Studie warnt vor Engpässen auf Hude-Nordenham-Strecke

Source: nwzonline.de

TL;DR

The story at a glance

Die Oldenburgische IHK und der Landkreis Wesermarsch haben das Verkehrswissenschaftliche Institut der RWTH Aachen beauftragt, die Bahnstrecke Hude-Nordenham auf Engpässe zu prüfen. Die Studie ergab, dass die Strecke bei realistischen Prognosen für mehr Güter- und Personenzüge an ihre Grenzen stößt. Sie wurde am Mittwoch in Oldenburg vorgestellt, parallel zur neuen Huntebrücke bei Elsfleth, die ab Ende 2027 in Betrieb gehen soll.

Key points

Details and context

Die Studie basiert auf Abfragen bei Wesermarsch-Unternehmen zum Güterverkehrsbedarf und berücksichtigt eine mögliche Verdichtung des Personenverkehrs durch die Nordwestbahn. Schon heute übersteigen Güterzüge die Bundesprognose. Eine zweigleisige Strecke bis Brake wäre für Halbstundentakt nötig, was langfristig denkbar ist.

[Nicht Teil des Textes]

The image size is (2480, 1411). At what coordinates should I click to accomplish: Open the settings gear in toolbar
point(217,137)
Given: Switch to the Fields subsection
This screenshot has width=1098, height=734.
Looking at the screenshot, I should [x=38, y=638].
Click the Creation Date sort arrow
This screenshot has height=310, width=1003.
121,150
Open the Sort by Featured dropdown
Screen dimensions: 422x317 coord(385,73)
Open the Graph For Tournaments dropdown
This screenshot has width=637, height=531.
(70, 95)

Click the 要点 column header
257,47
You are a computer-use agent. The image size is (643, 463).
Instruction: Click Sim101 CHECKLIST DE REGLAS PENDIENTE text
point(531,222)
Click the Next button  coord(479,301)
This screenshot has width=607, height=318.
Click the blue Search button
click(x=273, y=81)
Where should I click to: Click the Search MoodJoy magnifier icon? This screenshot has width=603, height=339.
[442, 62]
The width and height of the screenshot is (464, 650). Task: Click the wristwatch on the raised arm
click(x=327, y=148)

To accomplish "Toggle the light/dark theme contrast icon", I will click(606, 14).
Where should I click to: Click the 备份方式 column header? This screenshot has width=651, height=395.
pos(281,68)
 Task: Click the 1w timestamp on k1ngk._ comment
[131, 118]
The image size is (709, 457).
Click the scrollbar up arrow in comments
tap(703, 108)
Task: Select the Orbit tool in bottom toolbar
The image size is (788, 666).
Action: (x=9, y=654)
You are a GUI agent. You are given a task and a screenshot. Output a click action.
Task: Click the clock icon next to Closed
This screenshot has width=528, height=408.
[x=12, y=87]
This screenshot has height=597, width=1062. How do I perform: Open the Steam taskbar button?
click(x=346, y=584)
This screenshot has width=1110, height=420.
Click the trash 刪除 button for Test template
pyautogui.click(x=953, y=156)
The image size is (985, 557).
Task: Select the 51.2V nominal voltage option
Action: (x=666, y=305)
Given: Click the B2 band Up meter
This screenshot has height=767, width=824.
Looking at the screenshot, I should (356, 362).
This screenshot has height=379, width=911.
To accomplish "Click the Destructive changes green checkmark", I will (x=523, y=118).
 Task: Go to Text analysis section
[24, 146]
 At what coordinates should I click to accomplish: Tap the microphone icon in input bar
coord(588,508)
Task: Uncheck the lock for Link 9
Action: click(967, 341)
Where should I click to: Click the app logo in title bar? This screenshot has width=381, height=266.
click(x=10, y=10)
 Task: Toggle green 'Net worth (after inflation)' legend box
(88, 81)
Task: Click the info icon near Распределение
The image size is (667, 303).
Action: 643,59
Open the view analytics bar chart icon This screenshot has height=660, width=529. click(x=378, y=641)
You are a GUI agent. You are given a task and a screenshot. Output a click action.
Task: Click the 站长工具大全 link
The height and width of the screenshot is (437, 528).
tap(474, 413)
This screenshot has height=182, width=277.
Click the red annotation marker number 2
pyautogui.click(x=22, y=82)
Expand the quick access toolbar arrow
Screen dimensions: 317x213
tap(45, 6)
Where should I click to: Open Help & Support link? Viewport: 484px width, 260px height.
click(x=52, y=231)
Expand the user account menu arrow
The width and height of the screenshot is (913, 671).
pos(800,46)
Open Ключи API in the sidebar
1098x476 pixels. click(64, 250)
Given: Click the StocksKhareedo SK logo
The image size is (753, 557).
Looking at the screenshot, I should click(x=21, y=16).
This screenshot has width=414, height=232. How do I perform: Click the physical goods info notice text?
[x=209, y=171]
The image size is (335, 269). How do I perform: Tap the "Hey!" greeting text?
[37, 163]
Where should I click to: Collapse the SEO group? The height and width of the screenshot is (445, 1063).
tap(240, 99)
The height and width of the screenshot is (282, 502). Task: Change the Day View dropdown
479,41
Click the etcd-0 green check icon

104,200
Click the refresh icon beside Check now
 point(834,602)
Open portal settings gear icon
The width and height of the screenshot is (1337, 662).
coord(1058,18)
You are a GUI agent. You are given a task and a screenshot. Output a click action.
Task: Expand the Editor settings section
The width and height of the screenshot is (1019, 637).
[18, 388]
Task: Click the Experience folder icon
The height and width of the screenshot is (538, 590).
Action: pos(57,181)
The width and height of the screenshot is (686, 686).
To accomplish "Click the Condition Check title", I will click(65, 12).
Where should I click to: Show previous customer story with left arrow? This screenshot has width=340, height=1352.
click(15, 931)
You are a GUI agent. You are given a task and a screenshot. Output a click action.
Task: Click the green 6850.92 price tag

IHK-Präsident Jan Müller und Landrat Stephan Siefken betonen Vorteile für Wirtschaft, Mobilität und Klimaschutz: Schiene entlastet LKW bei Fahrermangel und steigenden CO₂-Preisen. Gespräche mit Deutsche Bahn, Land Niedersachsen und Bund sollen Finanzierung klären. Die neue Brücke mit einem Gleis passt in alle Szenarien.

Key quotes

„Schon heute haben wir mehr Güterzüge.“ – Jan Müller, IHK-Präsident und Vorstandsvorsitzender der J. Müller Unternehmensgruppe.

„Im Idealfall zeitgleich mit der Fertigstellung der Brücke in Elsfleth.“ – Jan Müller zur Gleisverlängerung.

Why it matters

Die Strecke ist entscheidend für Gütertransport in der Wesermarsch-Wirtschaft und Personenmobilität in der Region. Verlängerung der Ausweichgleise würde Engpässe mildern und Schiene attraktiver für Unternehmen machen, was LKW entlastet und CO₂ spart. Zu beobachten sind Verhandlungen mit DB, Land und Bund über Finanzierung und Umsetzung bis 2028.

FAQ

Q: Welche Engpässe zeigt die Studie?

A: Bei 26 Güterzügen täglich entsteht ein Nadelöhr zwischen Berne und Elsfleth, sobald Verspätungen zunehmen. Bei 40 Güterzügen verstopft der Abschnitt Hude bis Kirchhammelwarden. Ein Halbstundentakt im Personenverkehr würde die Strecke sofort kollabieren lassen.

Q: Was ist die vorgeschlagene Lösung?

A: Die Ausweichgleise in Elsfleth und Neuenkoop sollen von 595 bzw. 560 auf 750 Meter verlängert werden. Das erlaubt Güterzügen, sich besser zu begegnen. Nur bei 40 Güterzügen bliebe eine Engstelle.

Q: Warum zweifelt man die Bundesprognose an?

A: Unternehmen prognostizieren deutlich mehr Güterzüge als die 14 täglich bis 2040. Bereits heute sind es mehr. IHK und Landkreis halten die Zahlen für zu niedrig.

Q: Wann geht die neue Huntebrücke in Betrieb?

A: Ende 2027 oder Anfang 2028, mit Kosten über 240 Millionen Euro. Sie hat ein Gleis, passt aber in alle Studienszenarien.